▶ [Task item]:
Without the pictures, give every record again exactly.

::: Exercise data

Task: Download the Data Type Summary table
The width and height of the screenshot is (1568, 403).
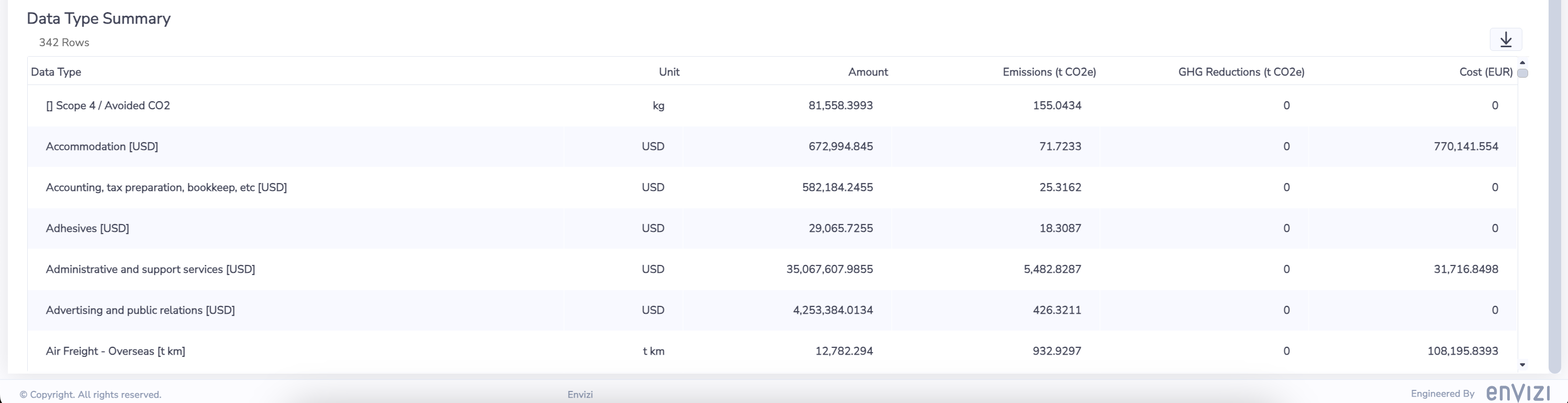Action: point(1505,39)
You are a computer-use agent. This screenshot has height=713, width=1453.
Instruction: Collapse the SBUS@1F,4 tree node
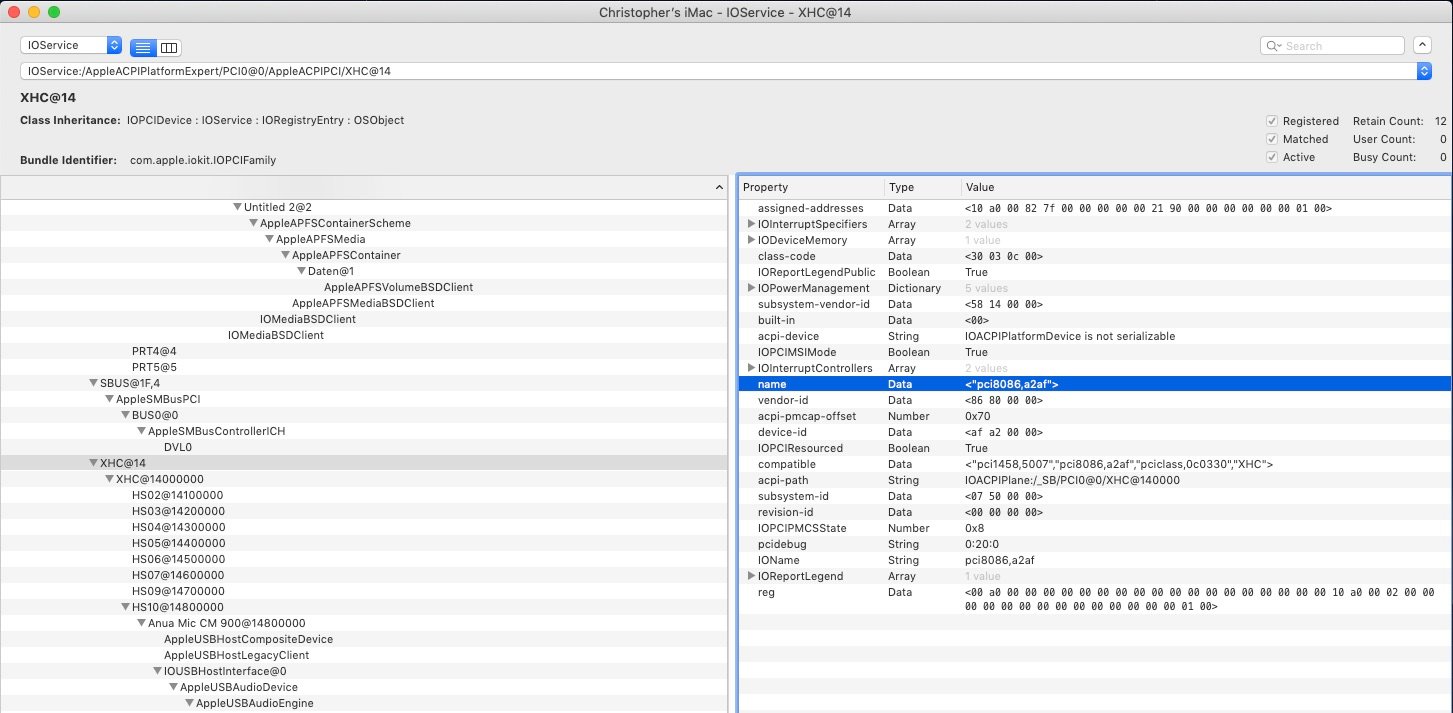(94, 383)
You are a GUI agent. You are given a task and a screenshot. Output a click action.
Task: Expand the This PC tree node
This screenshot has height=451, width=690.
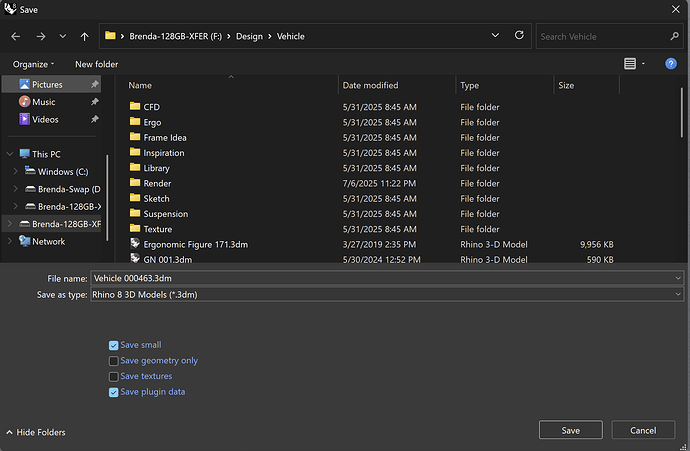[10, 154]
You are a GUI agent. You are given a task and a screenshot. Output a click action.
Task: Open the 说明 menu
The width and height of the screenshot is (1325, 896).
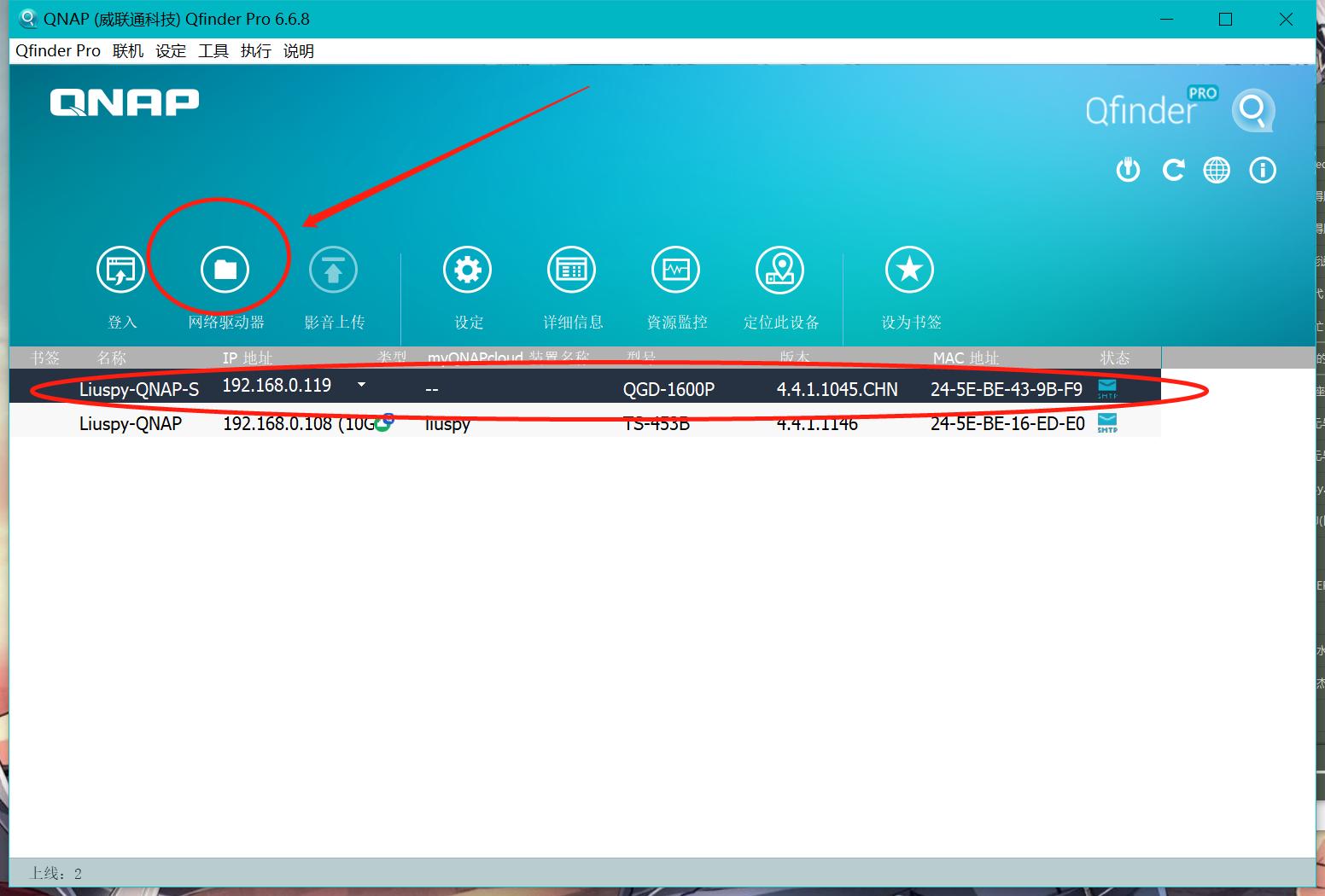tap(298, 50)
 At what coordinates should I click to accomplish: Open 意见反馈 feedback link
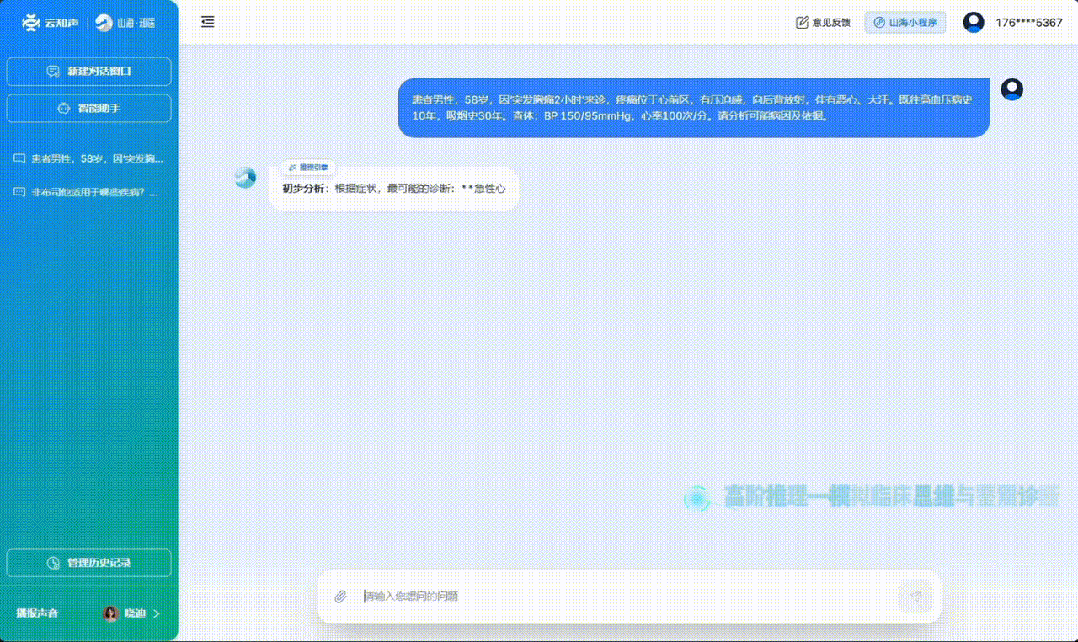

::::::

▶ [Exercise solution]:
Task: Download the Data Type Summary table
The width and height of the screenshot is (1568, 403).
Action: point(1505,39)
You are a computer-use agent. This screenshot has height=713, width=1453.
Instruction: Collapse the SBUS@1F,4 tree node
(94, 383)
You are a GUI agent. You are given a task and a screenshot. Output a click action.
Task: Expand the This PC tree node
This screenshot has height=451, width=690.
[10, 154]
You are a GUI agent. You are given a task and a screenshot. Output a click action.
Task: Open the 说明 menu
The width and height of the screenshot is (1325, 896).
tap(298, 50)
 At what coordinates should I click to accomplish: Open 意见反馈 feedback link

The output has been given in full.